Starting from the line in which "Given: Click the" appears, output every line down to the last line of the data below, exactly and without anything more.

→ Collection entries

▽

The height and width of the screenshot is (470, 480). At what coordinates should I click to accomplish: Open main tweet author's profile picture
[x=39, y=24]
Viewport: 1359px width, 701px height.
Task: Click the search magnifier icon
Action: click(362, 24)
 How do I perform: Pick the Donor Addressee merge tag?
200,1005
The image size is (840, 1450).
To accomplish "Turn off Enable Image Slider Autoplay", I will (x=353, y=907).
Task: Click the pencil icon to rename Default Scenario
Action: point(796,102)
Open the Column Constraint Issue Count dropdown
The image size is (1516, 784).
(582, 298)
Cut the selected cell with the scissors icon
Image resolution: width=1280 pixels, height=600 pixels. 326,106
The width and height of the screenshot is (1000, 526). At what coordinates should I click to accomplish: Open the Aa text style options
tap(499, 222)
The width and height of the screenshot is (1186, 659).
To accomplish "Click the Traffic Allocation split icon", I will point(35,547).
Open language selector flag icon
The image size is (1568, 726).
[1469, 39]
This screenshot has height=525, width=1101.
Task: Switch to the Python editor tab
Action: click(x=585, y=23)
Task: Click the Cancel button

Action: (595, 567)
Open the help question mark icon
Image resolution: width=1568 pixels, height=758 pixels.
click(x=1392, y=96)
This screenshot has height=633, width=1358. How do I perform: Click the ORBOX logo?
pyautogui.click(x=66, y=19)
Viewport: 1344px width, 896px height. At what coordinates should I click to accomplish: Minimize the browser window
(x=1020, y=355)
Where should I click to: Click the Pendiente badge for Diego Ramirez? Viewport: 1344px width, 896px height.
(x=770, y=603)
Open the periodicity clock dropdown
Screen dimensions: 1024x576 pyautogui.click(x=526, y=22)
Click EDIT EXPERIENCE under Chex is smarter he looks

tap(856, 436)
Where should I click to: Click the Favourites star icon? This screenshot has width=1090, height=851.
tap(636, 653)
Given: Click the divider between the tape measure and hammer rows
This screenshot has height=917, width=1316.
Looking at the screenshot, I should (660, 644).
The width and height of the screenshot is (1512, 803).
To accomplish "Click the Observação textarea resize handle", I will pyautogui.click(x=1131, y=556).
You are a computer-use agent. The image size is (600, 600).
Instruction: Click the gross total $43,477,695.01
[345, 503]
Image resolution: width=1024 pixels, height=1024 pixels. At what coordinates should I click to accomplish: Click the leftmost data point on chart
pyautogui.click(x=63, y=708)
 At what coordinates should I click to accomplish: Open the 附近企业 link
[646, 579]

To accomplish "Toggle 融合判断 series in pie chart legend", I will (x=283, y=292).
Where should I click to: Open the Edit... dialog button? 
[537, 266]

△

→ Written reply
Given: Click the divider between the tape measure and hammer rows
This screenshot has height=917, width=1316.
Looking at the screenshot, I should (660, 644).
The width and height of the screenshot is (1512, 803).
To accomplish "Click the Observação textarea resize handle", I will pyautogui.click(x=1131, y=556).
You are a computer-use agent. The image size is (600, 600).
Instruction: Click the gross total $43,477,695.01
[345, 503]
Image resolution: width=1024 pixels, height=1024 pixels. At what coordinates should I click to accomplish: Click the leftmost data point on chart
pyautogui.click(x=63, y=708)
 At what coordinates should I click to accomplish: Open the 附近企业 link
[646, 579]

To accomplish "Toggle 融合判断 series in pie chart legend", I will (x=283, y=292).
Where should I click to: Open the Edit... dialog button? 
[537, 266]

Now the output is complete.